(ABOUT THIS TASK) Whatever the data contains, copy all of it exactly.

(RECORDS FOR THIS EXERCISE)
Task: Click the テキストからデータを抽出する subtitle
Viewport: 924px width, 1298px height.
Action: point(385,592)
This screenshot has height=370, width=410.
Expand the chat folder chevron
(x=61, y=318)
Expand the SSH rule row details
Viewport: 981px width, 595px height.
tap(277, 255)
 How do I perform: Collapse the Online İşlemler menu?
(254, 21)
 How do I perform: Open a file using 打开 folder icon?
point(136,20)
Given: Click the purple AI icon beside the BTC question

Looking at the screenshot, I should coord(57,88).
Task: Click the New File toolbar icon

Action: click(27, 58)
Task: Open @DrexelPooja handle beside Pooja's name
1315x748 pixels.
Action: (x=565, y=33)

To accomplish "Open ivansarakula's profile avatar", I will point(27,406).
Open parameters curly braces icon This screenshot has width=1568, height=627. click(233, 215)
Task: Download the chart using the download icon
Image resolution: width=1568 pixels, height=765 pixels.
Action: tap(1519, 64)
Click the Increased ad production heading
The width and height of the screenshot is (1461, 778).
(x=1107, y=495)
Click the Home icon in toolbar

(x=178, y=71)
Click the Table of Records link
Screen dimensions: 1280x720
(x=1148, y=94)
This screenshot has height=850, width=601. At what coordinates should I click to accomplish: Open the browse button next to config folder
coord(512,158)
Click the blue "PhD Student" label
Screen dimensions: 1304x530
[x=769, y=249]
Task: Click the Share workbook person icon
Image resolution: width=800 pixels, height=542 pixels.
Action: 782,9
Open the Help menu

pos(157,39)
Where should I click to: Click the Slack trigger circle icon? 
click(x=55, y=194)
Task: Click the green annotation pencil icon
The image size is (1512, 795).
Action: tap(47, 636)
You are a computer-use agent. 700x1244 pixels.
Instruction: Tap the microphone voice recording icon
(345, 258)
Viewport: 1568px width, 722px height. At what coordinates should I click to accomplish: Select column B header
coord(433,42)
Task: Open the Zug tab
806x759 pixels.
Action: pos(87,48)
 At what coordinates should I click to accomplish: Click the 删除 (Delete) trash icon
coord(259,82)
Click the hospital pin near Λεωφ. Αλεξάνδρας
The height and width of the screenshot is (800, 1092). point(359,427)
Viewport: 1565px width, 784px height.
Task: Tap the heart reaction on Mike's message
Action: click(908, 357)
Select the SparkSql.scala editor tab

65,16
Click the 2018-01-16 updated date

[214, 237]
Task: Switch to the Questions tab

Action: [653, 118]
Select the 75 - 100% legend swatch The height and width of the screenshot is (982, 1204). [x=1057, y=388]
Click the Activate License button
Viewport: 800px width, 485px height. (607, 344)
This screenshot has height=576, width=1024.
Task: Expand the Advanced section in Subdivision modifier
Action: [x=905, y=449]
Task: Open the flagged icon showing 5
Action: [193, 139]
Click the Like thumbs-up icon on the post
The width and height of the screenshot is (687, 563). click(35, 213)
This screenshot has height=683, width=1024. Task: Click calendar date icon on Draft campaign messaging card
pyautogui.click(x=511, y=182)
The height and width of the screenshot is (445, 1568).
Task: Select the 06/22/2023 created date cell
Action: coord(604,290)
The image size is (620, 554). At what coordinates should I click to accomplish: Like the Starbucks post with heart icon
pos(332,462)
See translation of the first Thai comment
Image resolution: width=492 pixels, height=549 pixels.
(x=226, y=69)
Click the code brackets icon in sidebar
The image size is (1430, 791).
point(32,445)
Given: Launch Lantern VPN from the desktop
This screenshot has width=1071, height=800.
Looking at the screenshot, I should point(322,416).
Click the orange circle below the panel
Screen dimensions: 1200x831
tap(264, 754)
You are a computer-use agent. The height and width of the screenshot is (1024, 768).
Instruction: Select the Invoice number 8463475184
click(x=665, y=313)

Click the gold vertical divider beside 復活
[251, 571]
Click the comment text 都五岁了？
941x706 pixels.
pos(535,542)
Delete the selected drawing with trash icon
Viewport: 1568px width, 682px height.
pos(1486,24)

(SOLVED EXERCISE)
Task: Click the テキストからデータを抽出する subtitle
Viewport: 924px width, 1298px height.
Action: point(385,592)
This screenshot has height=370, width=410.
Expand the chat folder chevron
(x=61, y=318)
Expand the SSH rule row details
Viewport: 981px width, 595px height.
tap(277, 255)
 How do I perform: Collapse the Online İşlemler menu?
(254, 21)
 How do I perform: Open a file using 打开 folder icon?
point(136,20)
Given: Click the purple AI icon beside the BTC question

Looking at the screenshot, I should coord(57,88).
Task: Click the New File toolbar icon

Action: click(27, 58)
Task: Open @DrexelPooja handle beside Pooja's name
1315x748 pixels.
Action: (x=565, y=33)

To accomplish "Open ivansarakula's profile avatar", I will point(27,406).
Open parameters curly braces icon This screenshot has width=1568, height=627. click(233, 215)
Task: Download the chart using the download icon
Image resolution: width=1568 pixels, height=765 pixels.
Action: tap(1519, 64)
Click the Increased ad production heading
The width and height of the screenshot is (1461, 778).
(x=1107, y=495)
Click the Home icon in toolbar

(x=178, y=71)
Click the Table of Records link
Screen dimensions: 1280x720
(x=1148, y=94)
This screenshot has height=850, width=601. At what coordinates should I click to accomplish: Open the browse button next to config folder
coord(512,158)
Click the blue "PhD Student" label
Screen dimensions: 1304x530
[x=769, y=249]
Task: Click the Share workbook person icon
Image resolution: width=800 pixels, height=542 pixels.
Action: 782,9
Open the Help menu

pos(157,39)
Where should I click to: Click the Slack trigger circle icon? 
click(x=55, y=194)
Task: Click the green annotation pencil icon
The image size is (1512, 795).
Action: tap(47, 636)
You are a computer-use agent. 700x1244 pixels.
Instruction: Tap the microphone voice recording icon
(345, 258)
Viewport: 1568px width, 722px height. At what coordinates should I click to accomplish: Select column B header
coord(433,42)
Task: Open the Zug tab
806x759 pixels.
Action: pos(87,48)
 At what coordinates should I click to accomplish: Click the 删除 (Delete) trash icon
coord(259,82)
Click the hospital pin near Λεωφ. Αλεξάνδρας
The height and width of the screenshot is (800, 1092). point(359,427)
Viewport: 1565px width, 784px height.
Task: Tap the heart reaction on Mike's message
Action: click(908, 357)
Select the SparkSql.scala editor tab

65,16
Click the 2018-01-16 updated date

[214, 237]
Task: Switch to the Questions tab

Action: [653, 118]
Select the 75 - 100% legend swatch The height and width of the screenshot is (982, 1204). [x=1057, y=388]
Click the Activate License button
Viewport: 800px width, 485px height. (607, 344)
This screenshot has height=576, width=1024.
Task: Expand the Advanced section in Subdivision modifier
Action: [x=905, y=449]
Task: Open the flagged icon showing 5
Action: [193, 139]
Click the Like thumbs-up icon on the post
The width and height of the screenshot is (687, 563). click(35, 213)
This screenshot has height=683, width=1024. Task: Click calendar date icon on Draft campaign messaging card
pyautogui.click(x=511, y=182)
The height and width of the screenshot is (445, 1568).
Task: Select the 06/22/2023 created date cell
Action: coord(604,290)
The image size is (620, 554). At what coordinates should I click to accomplish: Like the Starbucks post with heart icon
pos(332,462)
See translation of the first Thai comment
Image resolution: width=492 pixels, height=549 pixels.
(x=226, y=69)
Click the code brackets icon in sidebar
The image size is (1430, 791).
point(32,445)
Given: Launch Lantern VPN from the desktop
This screenshot has width=1071, height=800.
Looking at the screenshot, I should point(322,416).
Click the orange circle below the panel
Screen dimensions: 1200x831
tap(264, 754)
You are a computer-use agent. The height and width of the screenshot is (1024, 768).
Instruction: Select the Invoice number 8463475184
click(x=665, y=313)

Click the gold vertical divider beside 復活
[251, 571]
Click the comment text 都五岁了？
941x706 pixels.
pos(535,542)
Delete the selected drawing with trash icon
Viewport: 1568px width, 682px height.
pos(1486,24)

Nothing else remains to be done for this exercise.